- Born: Alice Lilian Durham 1871 Mayfair, London, England
- Died: 1935 (aged 64)
- Occupations: Suffragist, violinist

= Lilla Durham =

British suffragette and musician

Alice Lilian "Lilla" Durham (1871 – 25 October 1935) was a British suffragette and musician. She was a member of the militant Women's Social and Political Union and was arrested and imprisoned for breaking windows in the West End of London in 1911 and 1912. She was also a violinist and translated the biography of Joseph Joachim in 1901.

==Life==
Durham was born in 1871 in Mayfair, London. Her father, Arthur Edward Durham (1833–1895), was a surgeon at Guy's Hospital, London and her mother, Mary, was the daughter of the economist and school founder William Ellis. She was one of nine siblings including the anthropologist Edith Durham, the scientists Herbert Durham and Florence Margaret Durham, and the civil servant Frances Hermia Durham.

Durham trained as a violinist at the Royal Academy of Music and with Andreas Moser in Berlin and worked as a music teacher at Saint Felix School, Southwold. She also produced an English translation of Moser’s German biography of the violinist Joseph Joachim, which was published in 1901.
-------------------------
- _AIM OF THE TASK_
Reproduce the Lilla Durham biography in full, word for word.

Data items:
-------------------------
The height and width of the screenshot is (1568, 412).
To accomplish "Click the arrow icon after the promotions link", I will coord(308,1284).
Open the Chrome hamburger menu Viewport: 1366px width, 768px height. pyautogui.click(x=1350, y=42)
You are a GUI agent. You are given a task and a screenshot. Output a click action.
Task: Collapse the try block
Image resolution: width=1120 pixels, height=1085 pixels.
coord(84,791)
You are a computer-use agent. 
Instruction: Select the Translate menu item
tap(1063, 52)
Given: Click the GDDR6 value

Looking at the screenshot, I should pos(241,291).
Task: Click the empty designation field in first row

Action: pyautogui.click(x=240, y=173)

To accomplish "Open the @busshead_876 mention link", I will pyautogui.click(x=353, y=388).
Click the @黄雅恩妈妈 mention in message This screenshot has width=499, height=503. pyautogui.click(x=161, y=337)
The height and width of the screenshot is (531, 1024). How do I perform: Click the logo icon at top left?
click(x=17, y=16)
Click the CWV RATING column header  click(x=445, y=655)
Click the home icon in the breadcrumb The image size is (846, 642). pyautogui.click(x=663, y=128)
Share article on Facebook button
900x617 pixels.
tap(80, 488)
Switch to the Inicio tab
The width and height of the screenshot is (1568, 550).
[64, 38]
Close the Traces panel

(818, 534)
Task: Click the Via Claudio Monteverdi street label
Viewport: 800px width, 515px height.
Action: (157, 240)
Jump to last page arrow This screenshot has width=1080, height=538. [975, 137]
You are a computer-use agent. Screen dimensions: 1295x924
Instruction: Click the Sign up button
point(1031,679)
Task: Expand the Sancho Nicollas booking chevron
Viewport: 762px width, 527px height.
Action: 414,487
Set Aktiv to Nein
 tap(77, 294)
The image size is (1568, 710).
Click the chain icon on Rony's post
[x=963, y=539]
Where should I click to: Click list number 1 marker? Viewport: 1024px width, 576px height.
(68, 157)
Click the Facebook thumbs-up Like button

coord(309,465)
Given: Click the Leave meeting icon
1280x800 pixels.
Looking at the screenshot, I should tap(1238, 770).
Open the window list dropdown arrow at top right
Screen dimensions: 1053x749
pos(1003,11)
-------------------------
- _WRITTEN SOLUTION_
- Born: Alice Lilian Durham 1871 Mayfair, London, England
- Died: 1935 (aged 64)
- Occupations: Suffragist, violinist

= Lilla Durham =

British suffragette and musician

Alice Lilian "Lilla" Durham (1871 – 25 October 1935) was a British suffragette and musician. She was a member of the militant Women's Social and Political Union and was arrested and imprisoned for breaking windows in the West End of London in 1911 and 1912. She was also a violinist and translated the biography of Joseph Joachim in 1901.

==Life==
Durham was born in 1871 in Mayfair, London. Her father, Arthur Edward Durham (1833–1895), was a surgeon at Guy's Hospital, London and her mother, Mary, was the daughter of the economist and school founder William Ellis. She was one of nine siblings including the anthropologist Edith Durham, the scientists Herbert Durham and Florence Margaret Durham, and the civil servant Frances Hermia Durham.

Durham trained as a violinist at the Royal Academy of Music and with Andreas Moser in Berlin and worked as a music teacher at Saint Felix School, Southwold. She also produced an English translation of Moser’s German biography of the violinist Joseph Joachim, which was published in 1901.